(Pixel coordinate grounding data)
= Beginning of Section =
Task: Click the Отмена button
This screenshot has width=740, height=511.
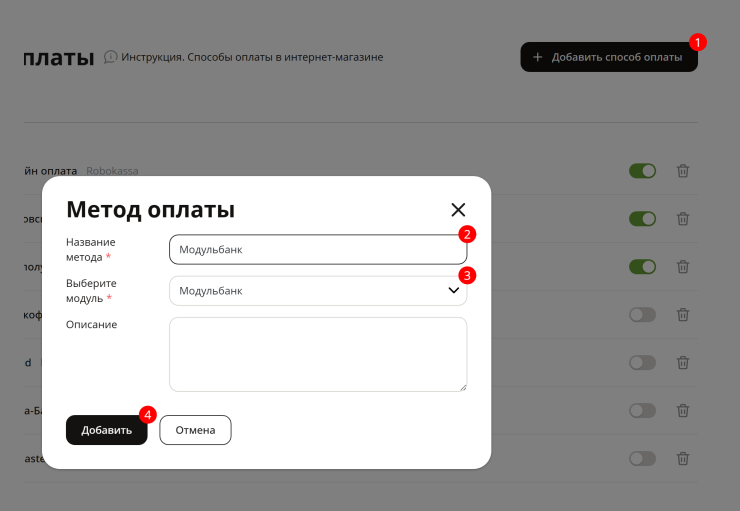Action: click(195, 430)
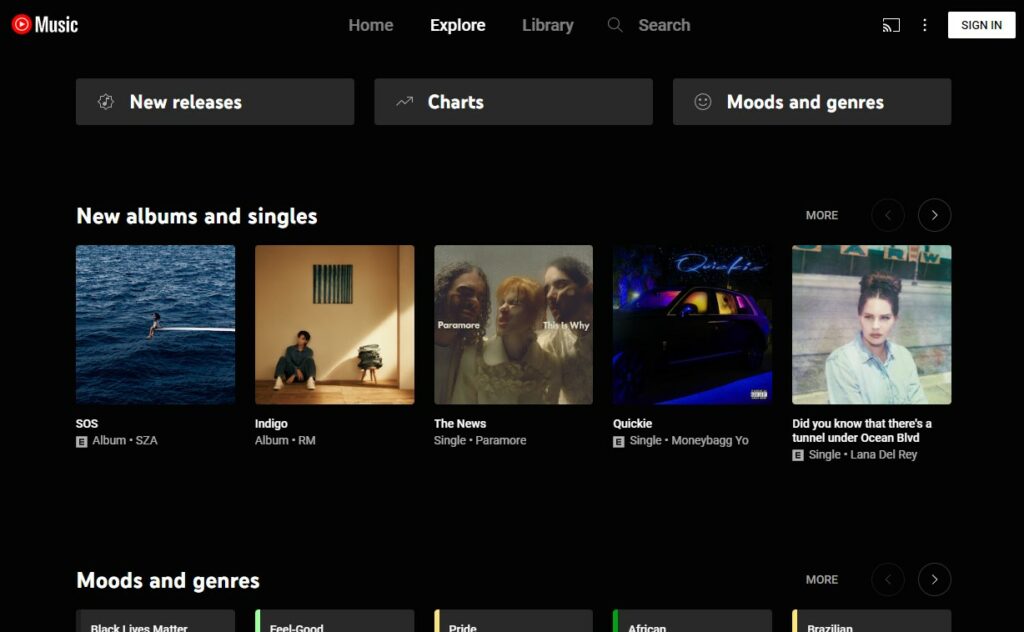Open MORE for New albums and singles
1024x632 pixels.
(x=821, y=215)
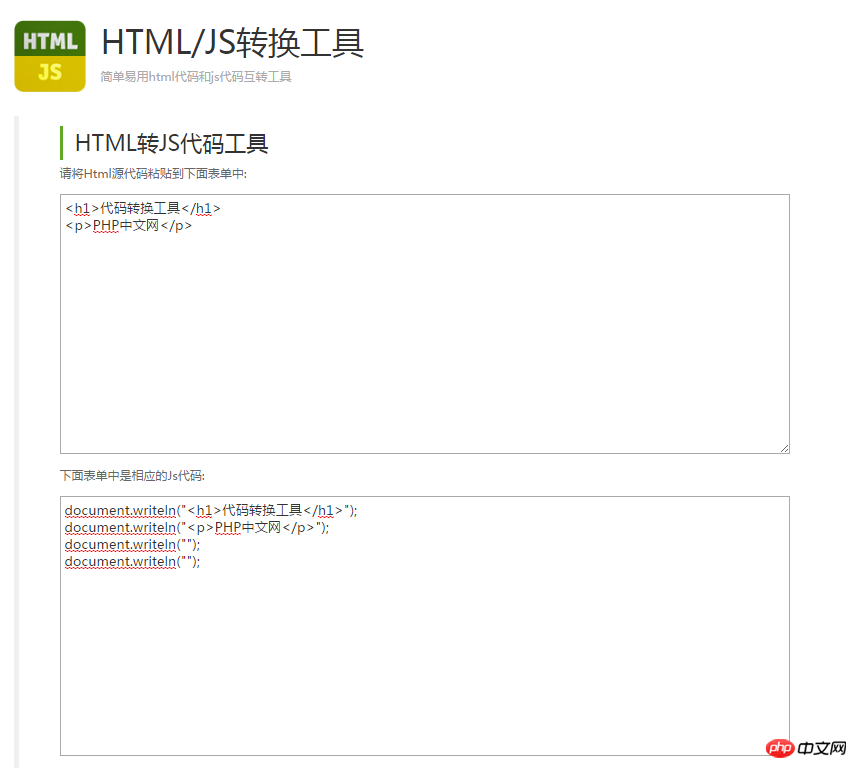Select the underlined h1 link in input area

[83, 207]
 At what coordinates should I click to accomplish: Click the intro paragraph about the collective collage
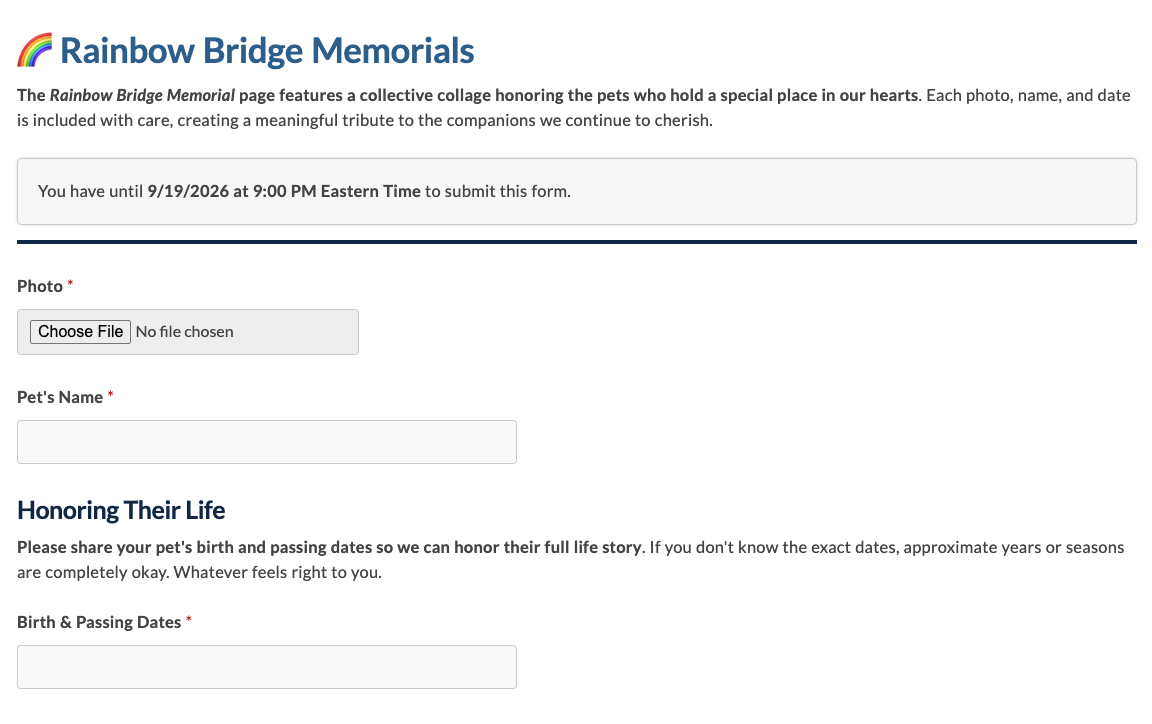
= End of Section =
Exercise details: Output every entry exactly, leaving out pictures.

Result:
Task: Click the Отмена button
This screenshot has width=740, height=511.
Action: click(195, 430)
Open MORE for New albums and singles
1024x632 pixels.
(x=821, y=215)
Select the underlined h1 link in input area

[83, 207]
 At what coordinates should I click to accomplish: Click the intro paragraph about the collective collage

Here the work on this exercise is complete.